===== DATA

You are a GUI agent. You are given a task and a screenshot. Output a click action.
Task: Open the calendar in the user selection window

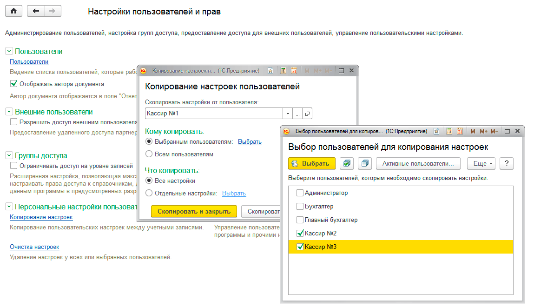tap(460, 131)
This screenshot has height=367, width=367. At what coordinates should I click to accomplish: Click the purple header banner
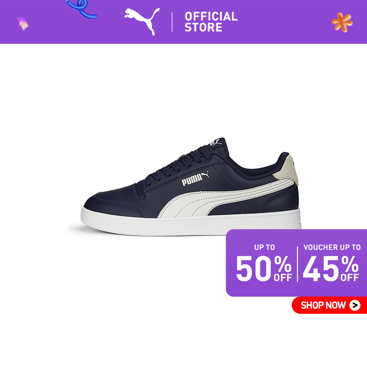pyautogui.click(x=184, y=22)
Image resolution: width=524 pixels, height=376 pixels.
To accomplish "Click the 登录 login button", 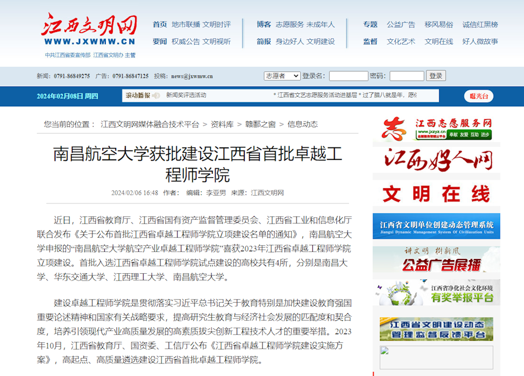I will (436, 76).
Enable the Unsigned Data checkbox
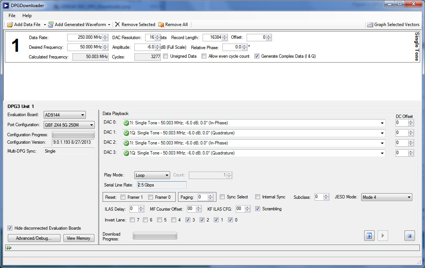 tap(166, 56)
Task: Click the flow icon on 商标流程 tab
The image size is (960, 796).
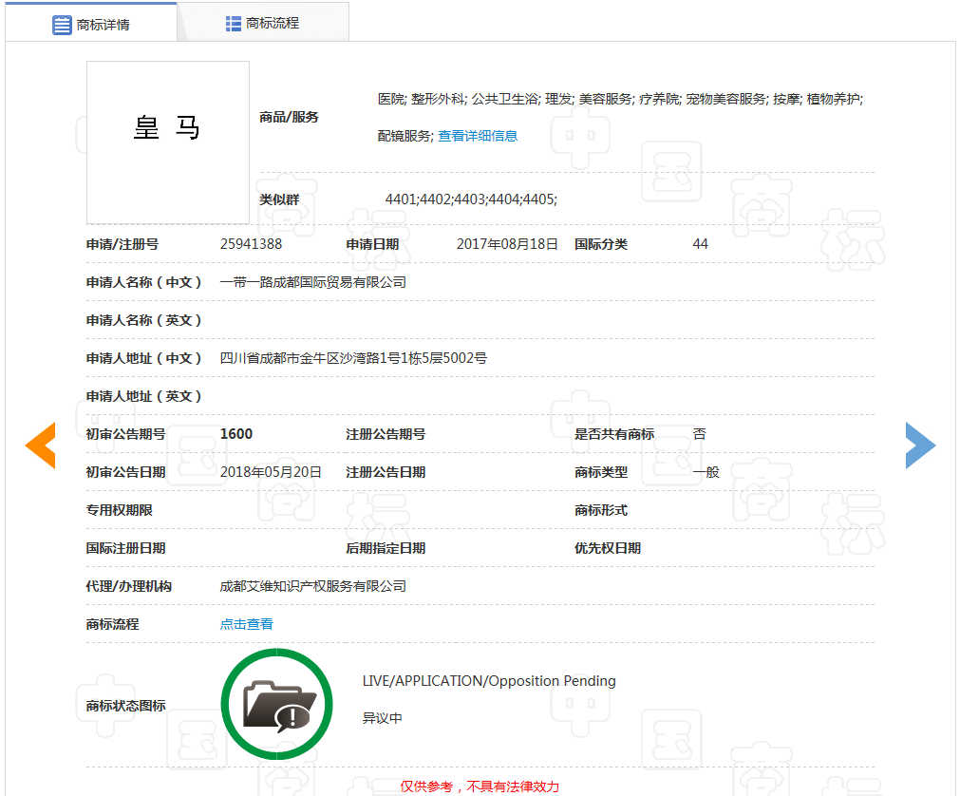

==========

Beginning with the line that holds "Enable the Unsigned Data checkbox", output each line to the end of the material above, exactly, omitting the pictures.

## ANSWER BOX
Enable the Unsigned Data checkbox
 tap(166, 56)
Task: Click the flow icon on 商标流程 tab
The image size is (960, 796).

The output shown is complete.